ONGOING GUIDANCE: Floating in this environment is a crapshoot. Both stocks and bonds are maneuvering through major market uncertainties. Investors are focused on news headlines regarding U.S. budget issues, EU debt contagion concerns, economic data, and quarterly earnings. That puts the direction of mortgage rates at the mercy of factors that don't exactly adhere to schedules or expectations. While we still view underlying economic fundamentals as being supportive of lower mortgage rates in the future, the short-term risks associated with a potential U.S. debt default leave us more inclined to advise locking, especially deals that must be ready to close in the next 10-15 days. This provides protection from rising rates and still gives your lender a chance to negotiate if rates decline.

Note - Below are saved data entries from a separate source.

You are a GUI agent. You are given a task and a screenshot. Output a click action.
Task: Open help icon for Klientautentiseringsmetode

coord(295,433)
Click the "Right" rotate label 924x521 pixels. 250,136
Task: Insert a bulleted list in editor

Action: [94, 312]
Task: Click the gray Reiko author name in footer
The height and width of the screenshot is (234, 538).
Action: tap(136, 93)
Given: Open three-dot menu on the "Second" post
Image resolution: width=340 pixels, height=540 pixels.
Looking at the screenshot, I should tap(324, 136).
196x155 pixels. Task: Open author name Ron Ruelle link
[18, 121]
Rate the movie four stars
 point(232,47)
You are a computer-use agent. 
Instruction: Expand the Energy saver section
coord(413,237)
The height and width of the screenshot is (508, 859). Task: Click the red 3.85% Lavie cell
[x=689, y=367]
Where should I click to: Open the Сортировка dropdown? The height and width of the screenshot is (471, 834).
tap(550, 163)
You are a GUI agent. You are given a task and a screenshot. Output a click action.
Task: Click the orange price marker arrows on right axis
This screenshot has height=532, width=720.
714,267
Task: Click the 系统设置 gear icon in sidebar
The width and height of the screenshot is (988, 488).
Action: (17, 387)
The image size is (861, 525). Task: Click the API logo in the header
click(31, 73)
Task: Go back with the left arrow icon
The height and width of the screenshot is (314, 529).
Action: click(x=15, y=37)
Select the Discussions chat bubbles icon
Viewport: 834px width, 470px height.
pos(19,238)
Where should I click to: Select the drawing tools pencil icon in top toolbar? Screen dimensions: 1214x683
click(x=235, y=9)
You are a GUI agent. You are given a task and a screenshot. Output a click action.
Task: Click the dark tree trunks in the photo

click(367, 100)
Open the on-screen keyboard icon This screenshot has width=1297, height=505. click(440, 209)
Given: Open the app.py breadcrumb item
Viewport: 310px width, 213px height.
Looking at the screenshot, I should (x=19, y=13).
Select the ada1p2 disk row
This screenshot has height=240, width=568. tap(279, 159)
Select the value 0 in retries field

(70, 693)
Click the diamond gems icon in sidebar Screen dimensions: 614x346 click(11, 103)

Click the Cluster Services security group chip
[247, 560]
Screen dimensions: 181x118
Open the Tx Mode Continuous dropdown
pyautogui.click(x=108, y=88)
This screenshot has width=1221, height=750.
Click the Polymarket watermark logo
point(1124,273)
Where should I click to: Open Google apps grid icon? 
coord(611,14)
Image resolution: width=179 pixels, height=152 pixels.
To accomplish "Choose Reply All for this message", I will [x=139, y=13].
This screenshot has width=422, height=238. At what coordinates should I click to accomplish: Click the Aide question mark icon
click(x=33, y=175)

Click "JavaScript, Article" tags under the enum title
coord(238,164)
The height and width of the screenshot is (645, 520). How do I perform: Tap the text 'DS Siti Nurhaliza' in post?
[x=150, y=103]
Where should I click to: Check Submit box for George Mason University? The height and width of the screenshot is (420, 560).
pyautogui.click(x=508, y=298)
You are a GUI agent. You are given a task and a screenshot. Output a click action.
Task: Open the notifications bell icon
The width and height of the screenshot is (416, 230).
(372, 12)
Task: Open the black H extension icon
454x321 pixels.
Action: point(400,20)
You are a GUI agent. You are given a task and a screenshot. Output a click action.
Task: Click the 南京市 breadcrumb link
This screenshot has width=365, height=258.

Look folks... Anything can happen with these headlines. And when all is said and done, there's probably some measure of mortgage rate goodness that is waiting to seep back onto rate sheets. But for now, dropping all the variables into the magic 8-ball keeps yielding the same result: risks favor locking. Perhaps if lenders actually could afford to reprice rate sheets for the better with each positive movement in the secondary market, the lock/float considerations would be a bit more balanced. But until we're out of these rather unprecedented woods, lenders are likely to continue "taking it away" more readily than they'll "give it back."
----------------------------
*Best Execution is the most cost efficient combination of note rate
offered and points paid at closing. This note rate is determined based on the
time it takes to recover the points you paid at closing (discount) vs. the
monthly savings of permanently buying down your mortgage rate by 0.125%.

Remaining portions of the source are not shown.